Мать поцеловала дочь и вышла из кабинета.
– Ну-с, – холодно начал отец, как только они остались' наедине, – так от чего или от кого ты собираешься меня спасать в своем монастыре?
– Видишь, отец, я не знаю точно, от чего или от кого, но знаю, что тебя нужно спасти. Я не знаю, что происходит у нас тут в доме, что происходит между тобой и матерью, не знаю, что происходит в тебе самом, знаю только, что происходит что-то плохое…
– Это тебе нашептал твой исповедничек?…
– Нет, исповедничек тут ни при чем, он даже не заикался об этом; мне вообще никто ничего не говорил, но я с самого рождения чувствовала, что происходит что-то неладное. Здесь, в этом доме, бродишь, как в духовных потемках!
– Все эти бредни ты вычитала из своих книг…
– Равно и ты свои бредни почерпнул из своих книг. Неужели ты думаешь, что только книги, которые говорят о том, что происходит в нашем теле, под бренной человеческой оболочкой, эти твои книги с такими уродливыми картинками, разными там скелетами, костями да кишками способны научить истине?

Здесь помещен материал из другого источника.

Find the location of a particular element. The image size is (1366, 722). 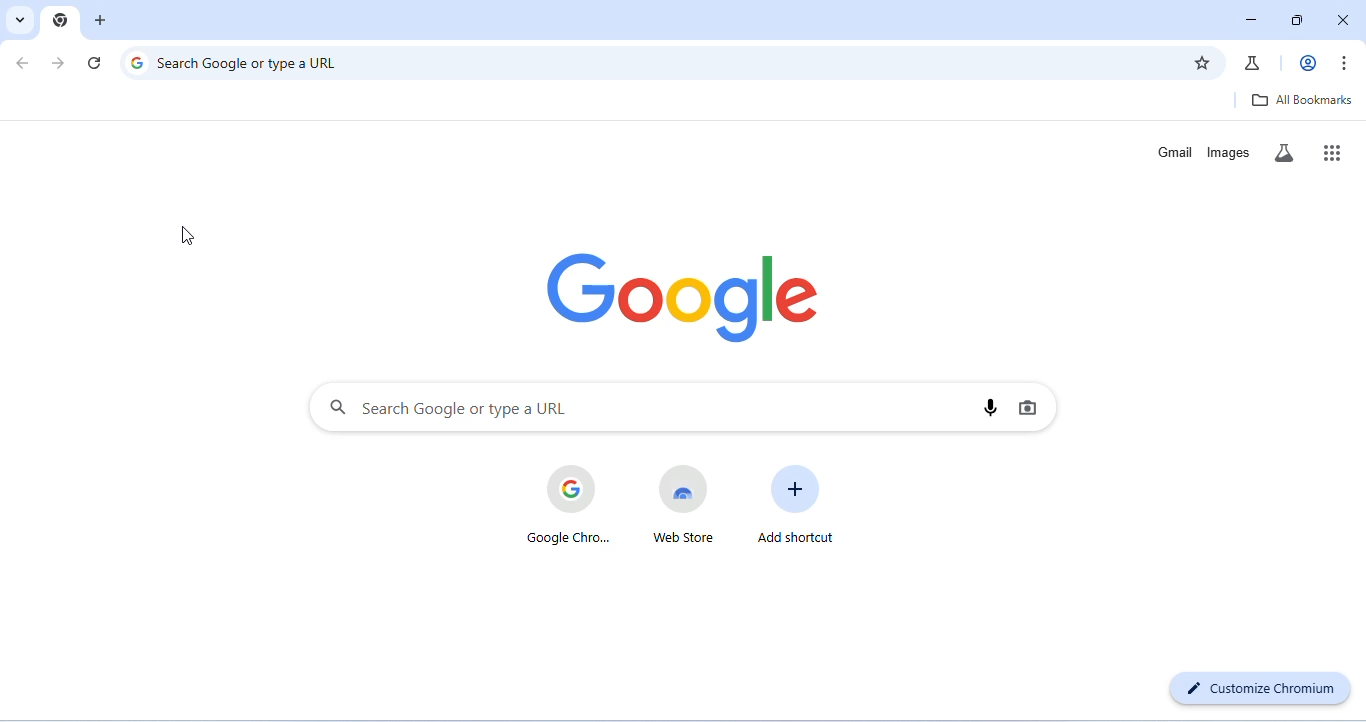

– Нет, прежде скажи, что ты называешь духовными потемками?
– Ты это знаешь лучше, чем я, отец; ты ведь не будешь отрицать, что в доме у нас что-то происходит, что здесь как бы сгустился какой-то туман, какая-то грусть, которая заполнила все, расползлась по всем щелям, что ты никогда не бываешь доволен, что ты страдаешь, словно над тобой тяготеет тяжкий грех…
– Первородный грех! – саркастически добавил Хоакин.

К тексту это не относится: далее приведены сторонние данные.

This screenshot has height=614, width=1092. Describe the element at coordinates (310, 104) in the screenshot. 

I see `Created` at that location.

– Вот, вот, – воскликнула дочь, – он самый, от которого ты так и не избавился!
– Но ведь раз меня крестили!..
– Это не имеет значения.
– И для того чтобы излечить меня, ты собираешься постричься в монахини, не так ли? Так вот, прежде чем давать лекарство, нужно поставить точный диагноз, установить происхождение болезни…
– Да избавит меня господь от этого, отец, меньше всего бы я хотела быть твоим судьей.
– Однако осуждать меня можно? Разве не так?
– Осуждать тебя?
– Да, да! Осуждать… Вот так взять и уйти в монастырь – это и значит осудить меня…
– Ну, а если бы я вышла замуж? Если бы я бросила тебя ради мужа?…
– Смотря ради какого мужа.
Наступила короткая пауза.
– Так вот, дочка, – продолжал Хоакин, – со мной и в самом деле творится что-то неладное; я страдаю, страдаю уже давно, почти всю свою жизнь. Многое из того, о чем ты догадалась, – правда. Но своим решением постричься в монахини ты прикончишь меня, доведешь меня до отчаяния. Имей сострадание в своему отцу, несчастному отцу…
– Именно из сострадания…
– Нет, из чистого эгоизма. Ты видишь, как я страдаю, и тем не менее бежишь. Желание ничего не видеть и не слышать влечет тебя в монастырь. Разве это не есть чистейший эгоизм? Представь себе, что я заболел тяжелой, затяжной болезнью – ну, к примеру, проказой, что ли; разве ты ушла бы от меня в монастырь под предлогом вымолить мне у бога здоровья? Ответь, бросила бы ты меня?